St. Fidelis Parish was founded in 1856 to serve the Catholic community of Strattonport village, which later became part of College Point, Queens. Originally consisting of a small congregation of German and English-speaking families, the parish’s first church was a small wooden building on 124th Street, between 14th and 15th Avenues. Next to the church on its south side was a small churchyard where members of the congregation were buried. In 1894, the bodies from St. Fidelis churchyard were disinterred and removed to St. Mary’s Cemetery in Flushing to make room for the new brick church building that still stands at the site today. St. Fidelis has no records of their old church graveyard, but remnants of the cemetery have been found on several occasions.
When local historian Robert Friedrich compiled information about St. Fidelis cemetery in the 1960s, the church’s pastor, Msgr. William Osborne, recalled that coffin handles and bones where unearthed during construction along the church’s south façade in the 1930s. Later, a human skull was found during landscaping in the same vicinity. In 1965, a tombstone inscribed “JOHANN ADAM WILLMANN GEB. [born] 12 OCT 1860, GEST [died] 12 APRIL 1863” was unearthed in the backyard of a house a block south of St. Fidelis. When the homeowners moved into the house in the 1940s, they found priests’ pictures and church pews in the attic, evidence that the home had previously been associated with St.
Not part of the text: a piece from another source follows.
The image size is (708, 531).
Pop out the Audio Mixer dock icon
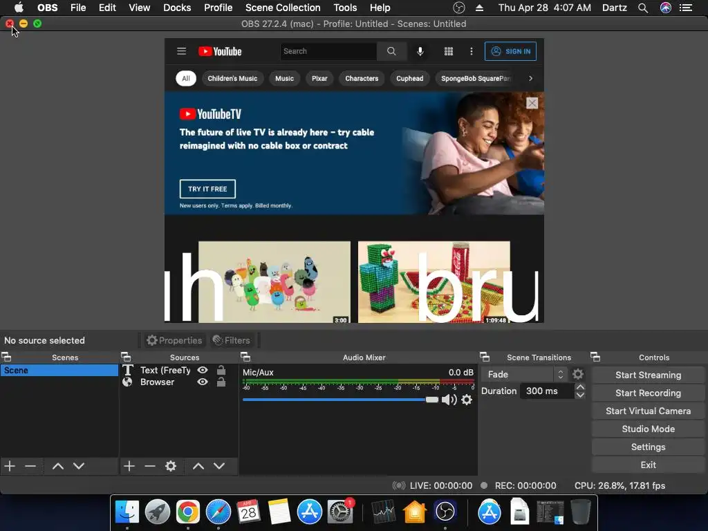coord(245,357)
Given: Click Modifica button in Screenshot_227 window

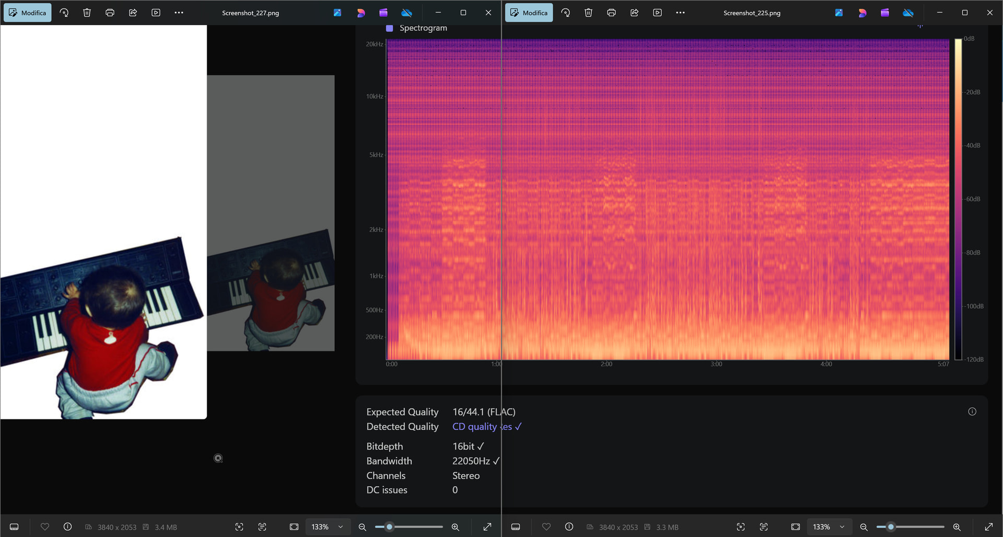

Fidelis’ vestry or clergy. The gravestone is thought to have been from either the old St. Fidelis graveyard or the Strattonport Village Cemetery that was located nearby.
Sources: Beers 1873 Atlas of Long Island, Pl. 66; 1894 Brooklyn Citizen Almanac, 440; “Catholic Church News,” Brooklyn Daily Eagle, Aug 25, 1889; “Wants Bodies Removed,” Brooklyn Times Union, Apr 20, 1893; “About Ministers and Churches,” Newtown Register, Apr 27, 1893; “Father Huber’s Final Resting Place,” Brooklyn Daily Eagle, May 2, 1895; “Find Tombstone in Backyard,” North Shore News, July 27, 1965; “Cemeteries: St. Fidelis,” Robert Friedrich Collection, Poppenhusen Institute Archives.